The rise of LLMs has crushed interest in “the why,” but it’s more important than ever
One downside of LLMs, from a cognitive science and AI point of view, is that there were historically two reasons to want to solve the deep enigmas of mind. One was practical: to build thinking machines. The other was scientific: to understand the principles underlying thought itself. A great deal of funding, energy, and public fascination surely came from the first motive. People wanted smart robots. And because that goal seemed to require understanding intelligence, the second motive got pulled along with it.
But now LLMs have arrived, and for many people the first goal feels basically achieved. We have machines that talk, write, reason, code, summarize, advise, and in many settings appear strikingly intelligent. So the old pressure to understand mind at a principled level has weakened. The public sees smart-enough robots and concludes that the mystery is largely solved. Investors and product builders often care less about how intelligence works than about whether the system performs. And so the deeper project — understanding the principles of thought itself — has had the rug partly pulled out from under it. It now risks seeming “just academic.”
That irony cuts exactly the wrong way. We should care more, not less, about discovering the true principles of mind now that these systems are here. More and more of our world is beginning to run on the backs of these new minds, which makes it dangerous to remain content with mere performance while lacking real understanding of what they are doing. And unlike human minds, these minds are alien: built differently, trained differently, opaque in different ways, and not naturally interpretable through ordinary human intuitions.
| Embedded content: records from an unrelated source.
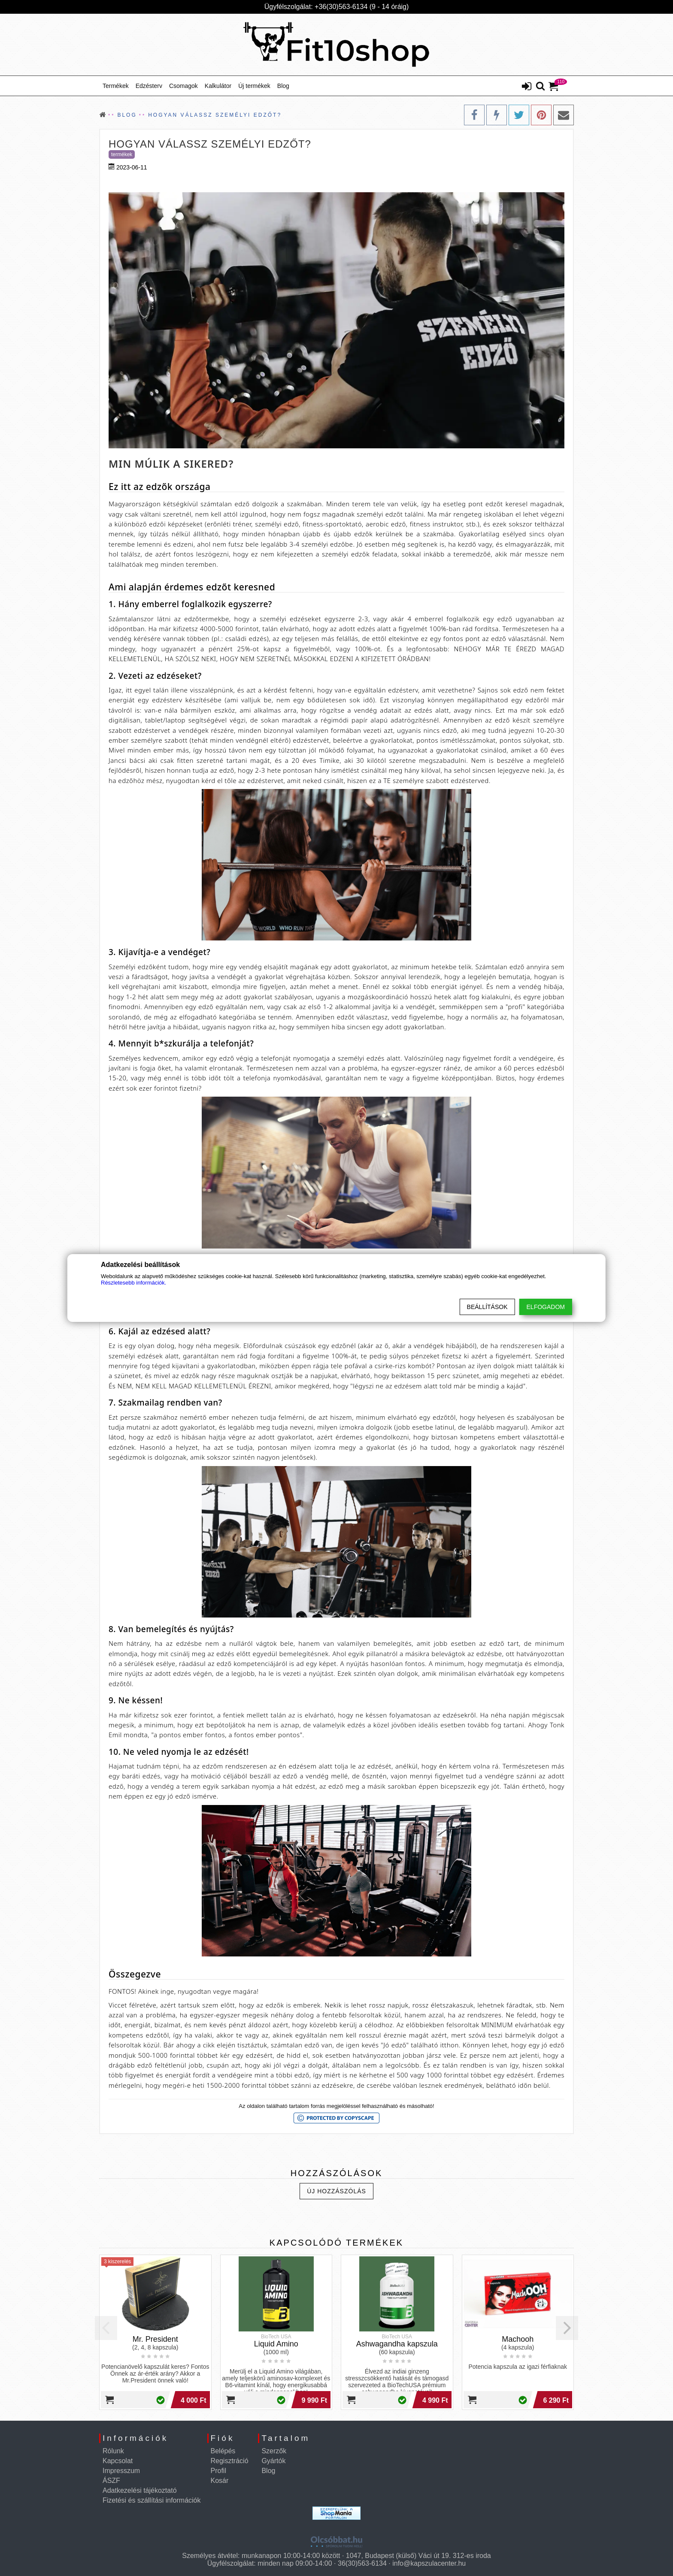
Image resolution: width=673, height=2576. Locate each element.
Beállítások (487, 1306)
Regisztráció (230, 2460)
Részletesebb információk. (133, 1282)
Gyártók (273, 2460)
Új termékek (254, 85)
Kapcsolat (118, 2460)
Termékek (116, 85)
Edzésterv (149, 85)
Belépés (223, 2451)
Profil (218, 2470)
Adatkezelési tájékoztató (140, 2490)
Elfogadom (546, 1306)
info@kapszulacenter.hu (429, 2563)
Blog (283, 85)
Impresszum (121, 2470)
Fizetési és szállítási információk (152, 2500)
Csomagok (183, 85)
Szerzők (273, 2451)
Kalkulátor (218, 85)
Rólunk (113, 2451)
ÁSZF (111, 2480)
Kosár (220, 2480)
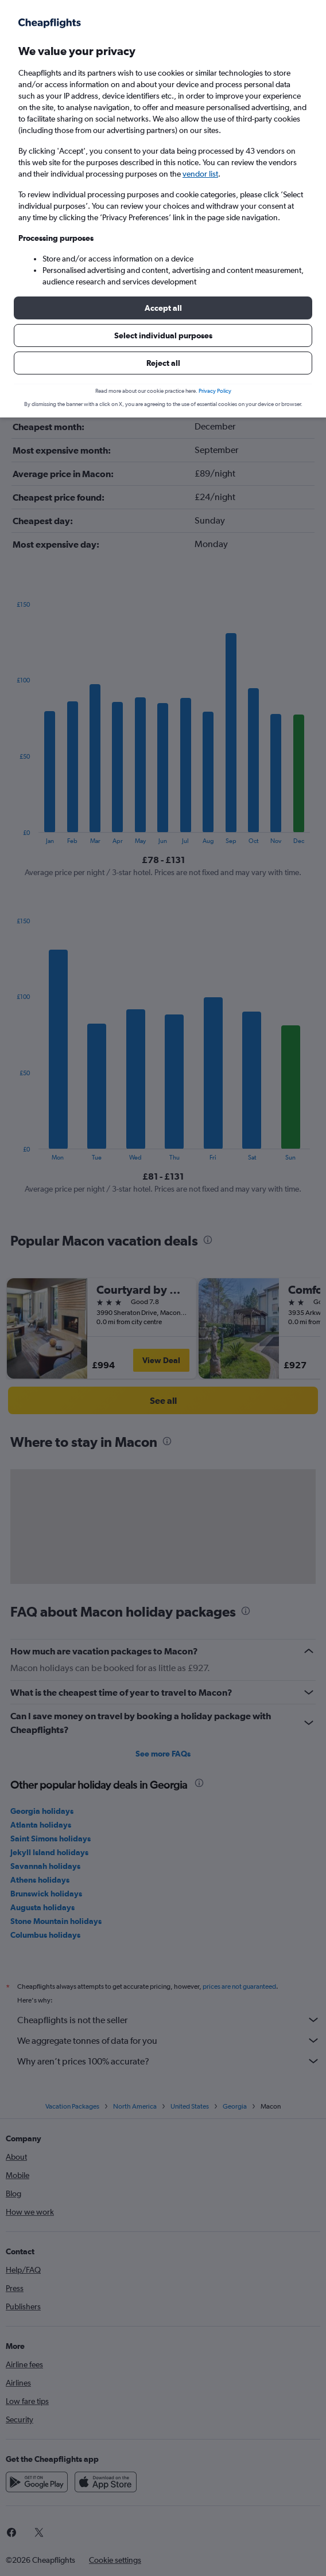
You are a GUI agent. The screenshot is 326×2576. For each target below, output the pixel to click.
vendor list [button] (200, 173)
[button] (163, 307)
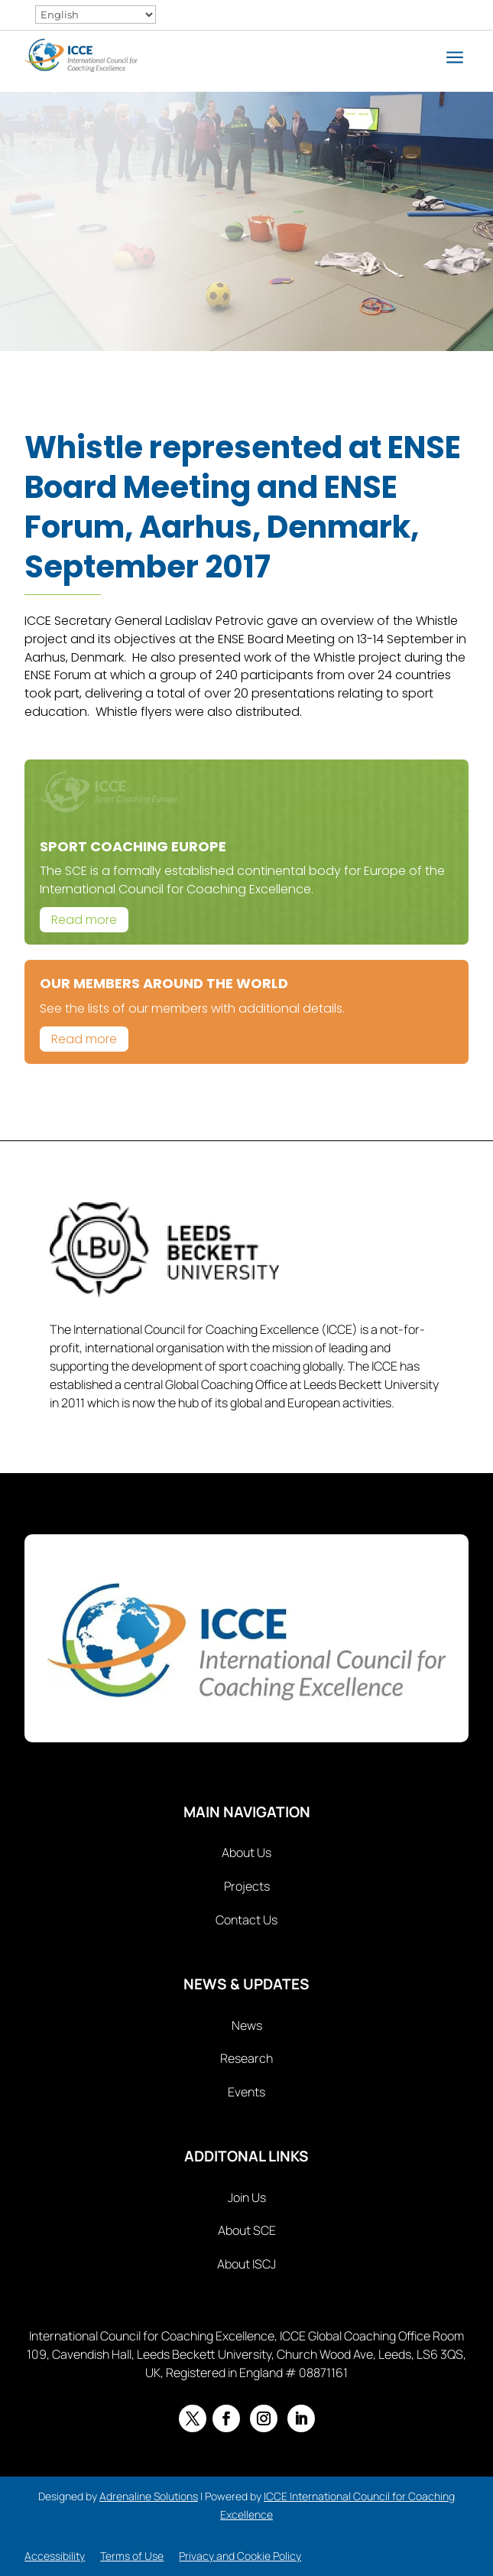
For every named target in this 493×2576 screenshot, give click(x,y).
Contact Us (246, 1919)
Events (246, 2091)
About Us (246, 1852)
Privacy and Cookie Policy (240, 2555)
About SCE (247, 2230)
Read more (84, 920)
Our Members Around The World (164, 983)
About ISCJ (246, 2264)
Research (246, 2058)
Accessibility (54, 2555)
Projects (247, 1886)
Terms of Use (132, 2555)
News (247, 2025)
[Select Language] (95, 14)
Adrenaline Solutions (148, 2496)
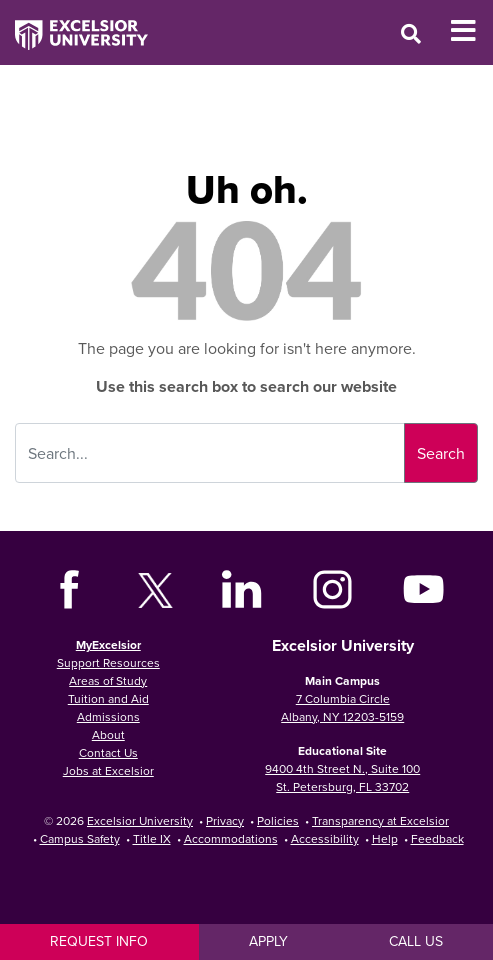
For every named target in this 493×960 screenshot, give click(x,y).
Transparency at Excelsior (380, 820)
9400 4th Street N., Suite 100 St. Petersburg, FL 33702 (342, 777)
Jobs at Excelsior (108, 770)
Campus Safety (80, 838)
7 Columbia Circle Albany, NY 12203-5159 (342, 707)
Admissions (108, 716)
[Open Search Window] (411, 33)
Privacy (225, 820)
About (108, 734)
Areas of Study (108, 680)
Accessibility (325, 838)
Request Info (99, 941)
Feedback (437, 838)
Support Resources (108, 662)
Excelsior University (140, 820)
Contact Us (108, 752)
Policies (278, 820)
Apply (268, 941)
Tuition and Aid (108, 698)
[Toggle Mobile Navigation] (471, 31)
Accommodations (231, 838)
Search (441, 453)
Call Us (416, 941)
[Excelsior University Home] (74, 25)
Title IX (152, 838)
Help (385, 838)
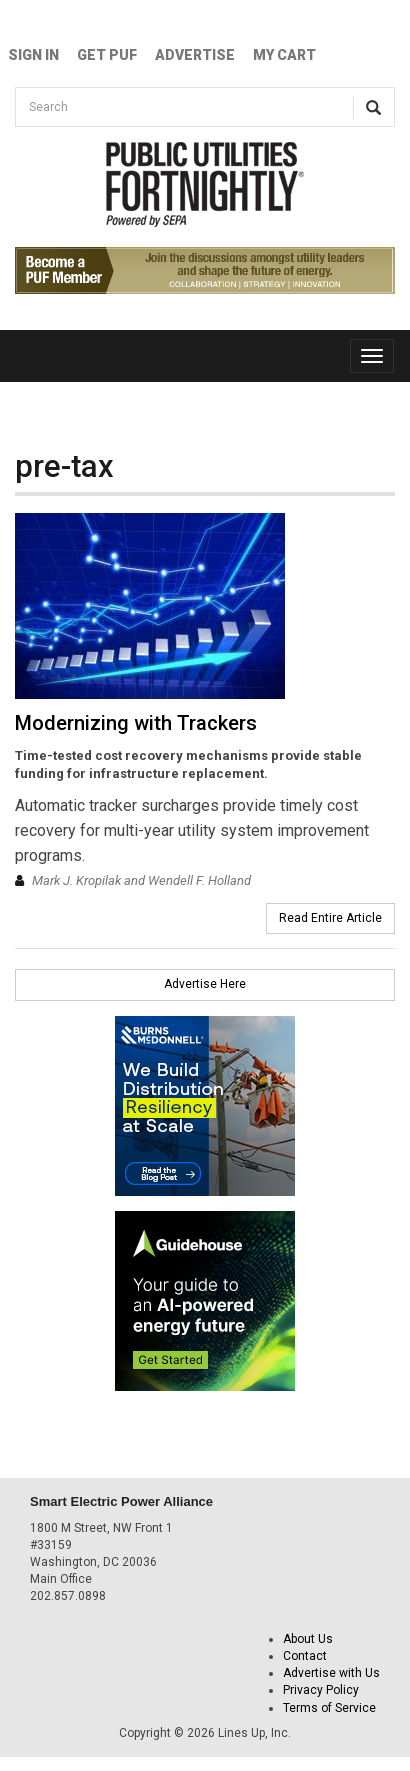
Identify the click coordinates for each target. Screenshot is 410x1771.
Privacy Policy (321, 1690)
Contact (305, 1656)
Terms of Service (329, 1708)
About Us (308, 1639)
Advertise (195, 55)
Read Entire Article (330, 918)
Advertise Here (205, 984)
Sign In (33, 55)
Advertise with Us (331, 1673)
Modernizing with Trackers (136, 723)
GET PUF (107, 55)
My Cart (284, 55)
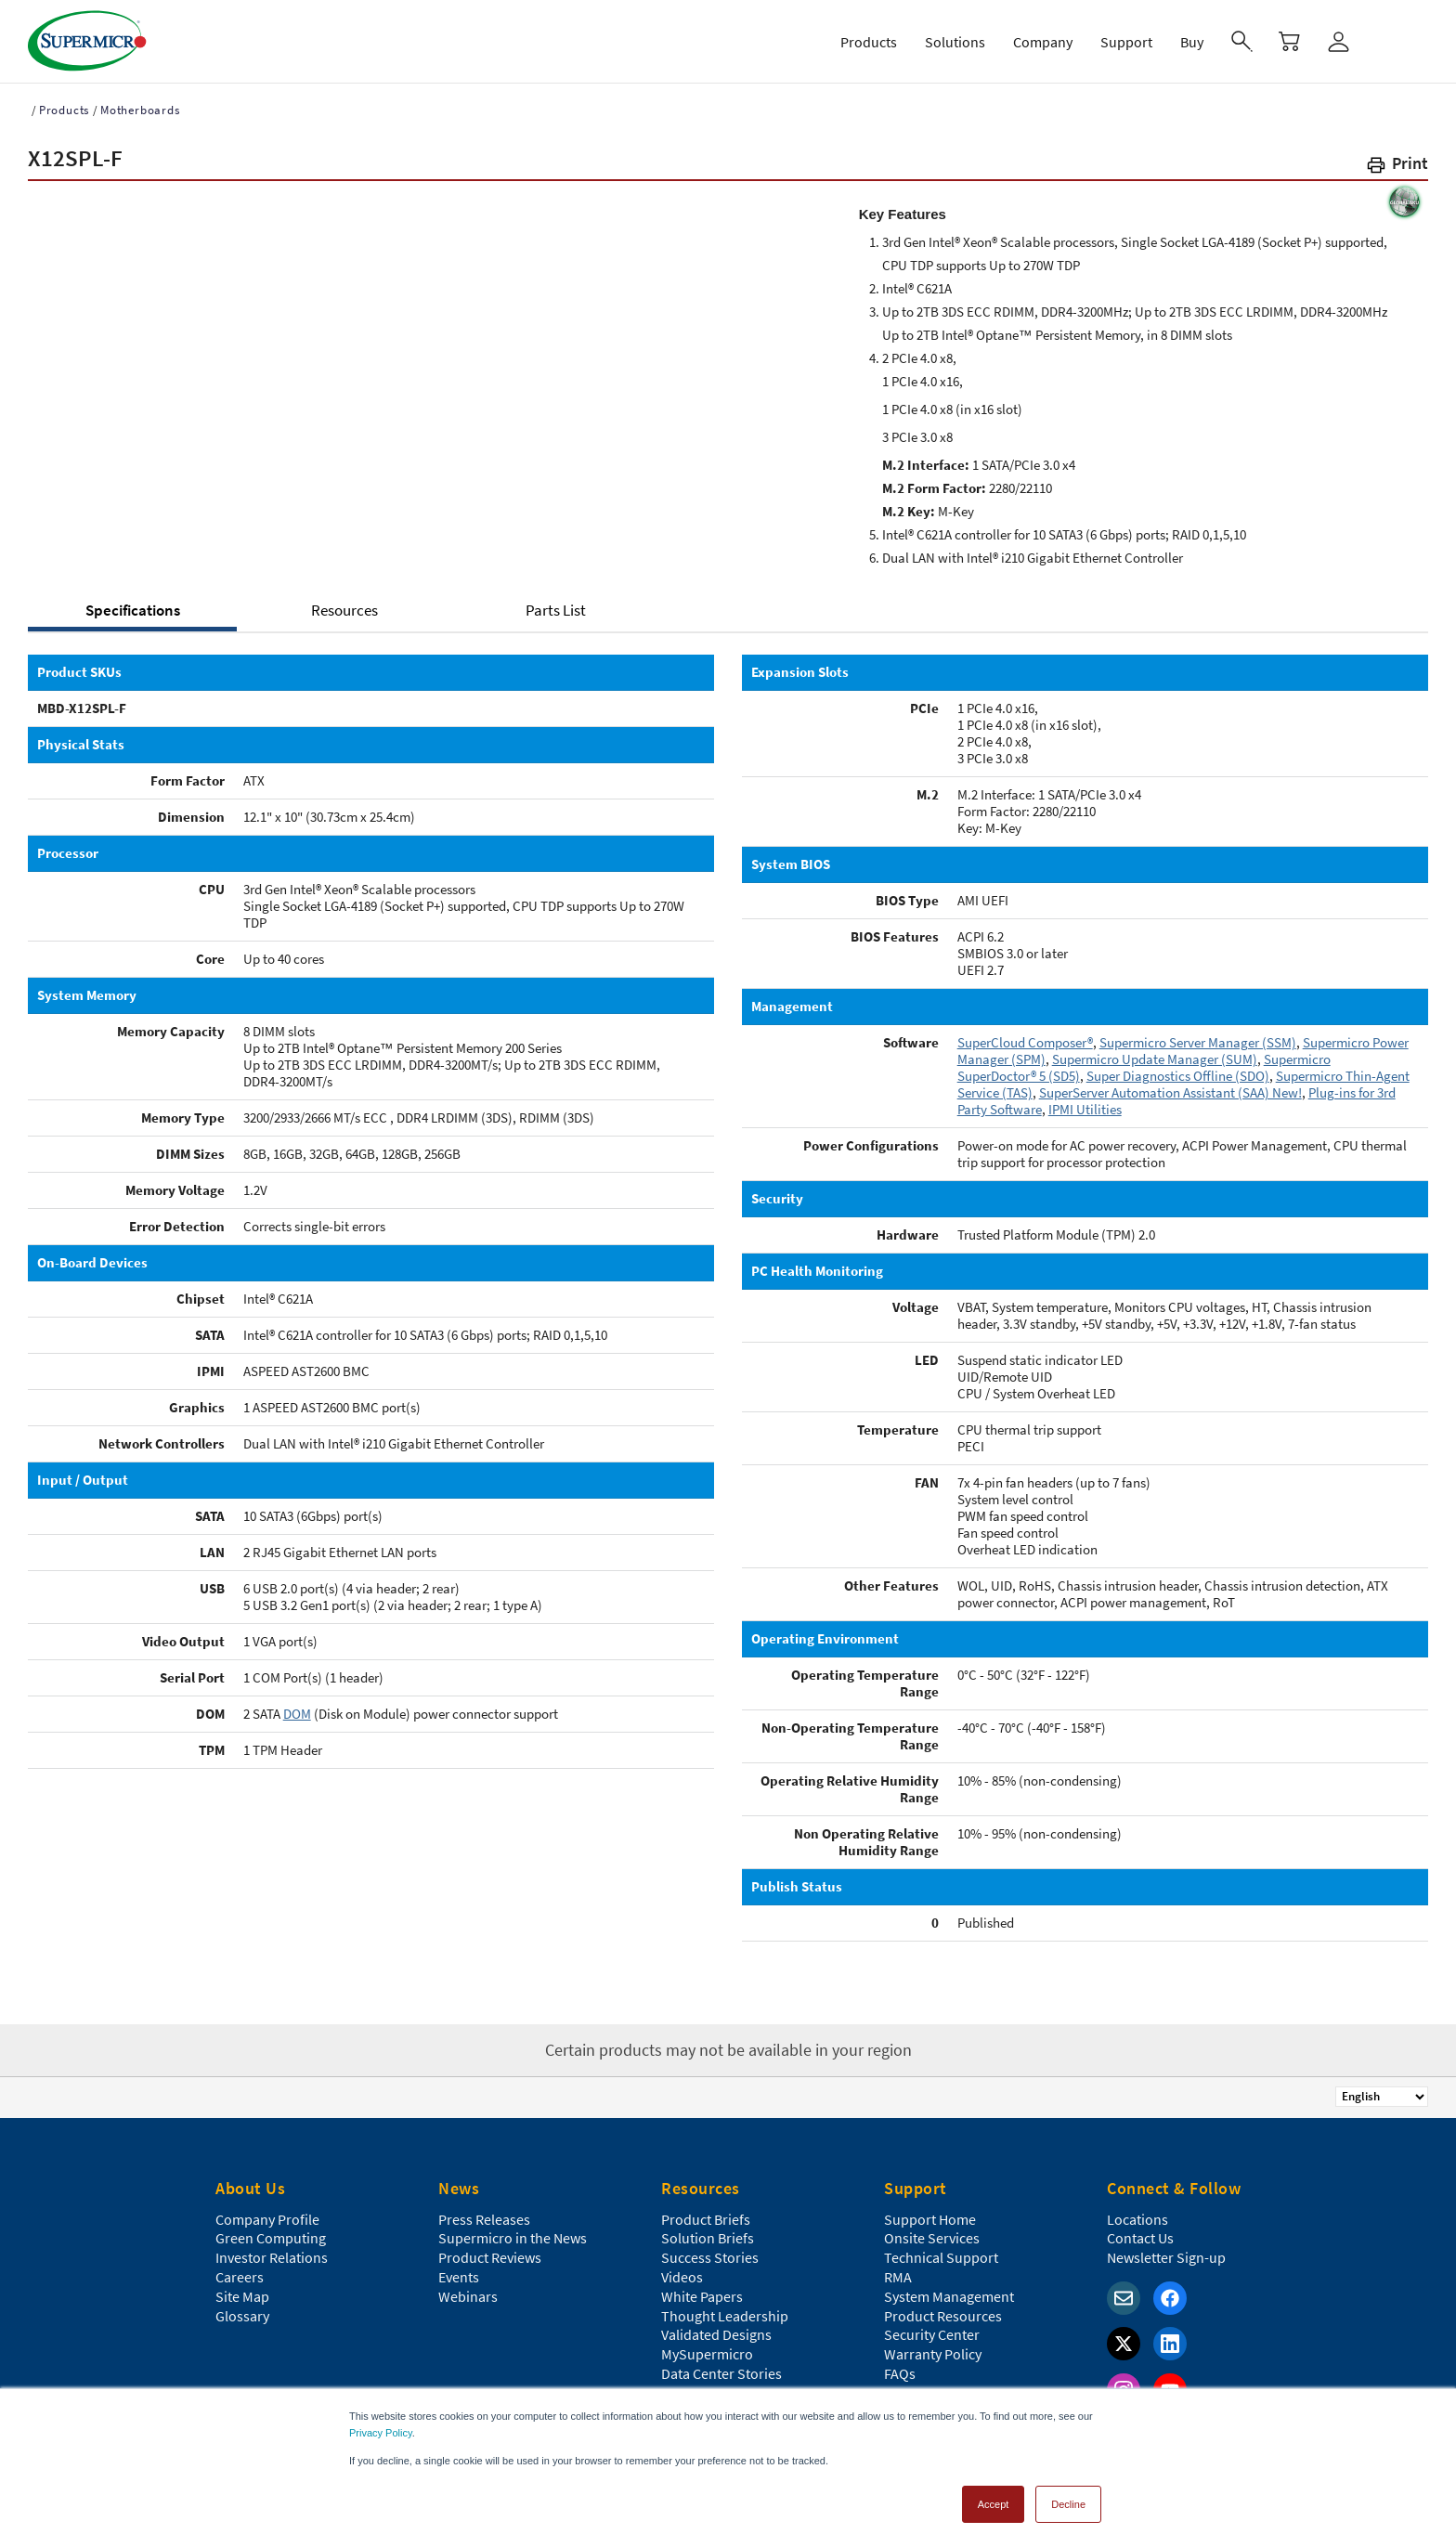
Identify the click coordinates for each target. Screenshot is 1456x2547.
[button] (1396, 166)
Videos (682, 2277)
Theory is therefore not some optional philosophical luxury, but one of the only ways to understand what these systems are relative to us, where they genuinely overlap with human cognition, and where they do not.
There is another reason the need for principle has grown. Human minds are products of evolution, and however poorly we may understand them, we cannot redesign them from scratch. AI is different. We are actively building its successors. If we continue progressing mainly by scaling and trial and error, we may keep getting more capable systems without understanding which ingredients are essential and which are accidental. But if we can extract real principles of intelligence — representation, abstraction, reasoning, conceptual structure, agency, interpretability — then those principles could guide the next generation of AI in a far deeper way than brute-force iteration. In that sense, the scientific project has not become less relevant because AI works. It has become more urgent because AI works, because we increasingly depend on it, and because for the first time we may be able to build minds in light of theory rather than in ignorance of it.